SUPPLIED DATA
[Start of section]

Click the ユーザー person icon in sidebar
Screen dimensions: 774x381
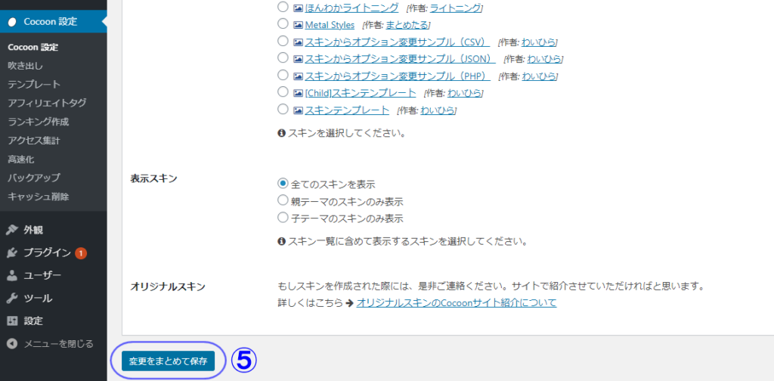point(11,275)
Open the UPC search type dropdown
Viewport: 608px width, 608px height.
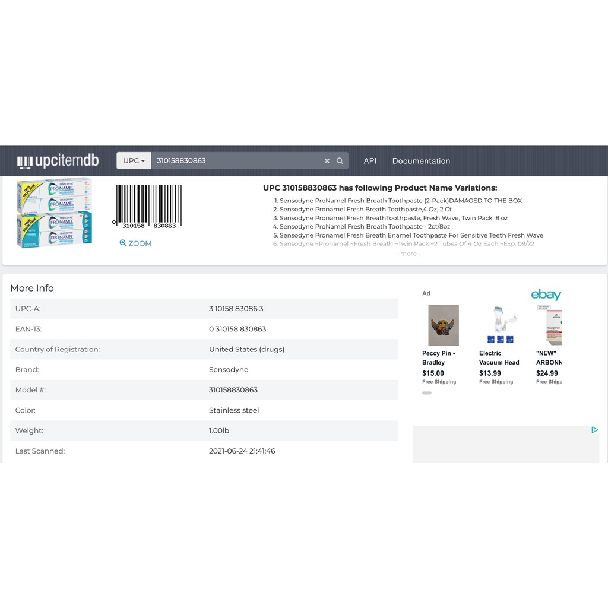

[End of section]

EXERCISE BRIEF
Could you return the listing above exactly, minus its pictures?

EXERCISE ANSWER
Click the ユーザー person icon in sidebar
Screen dimensions: 774x381
point(11,275)
Open the UPC search type dropdown
Viewport: 608px width, 608px height.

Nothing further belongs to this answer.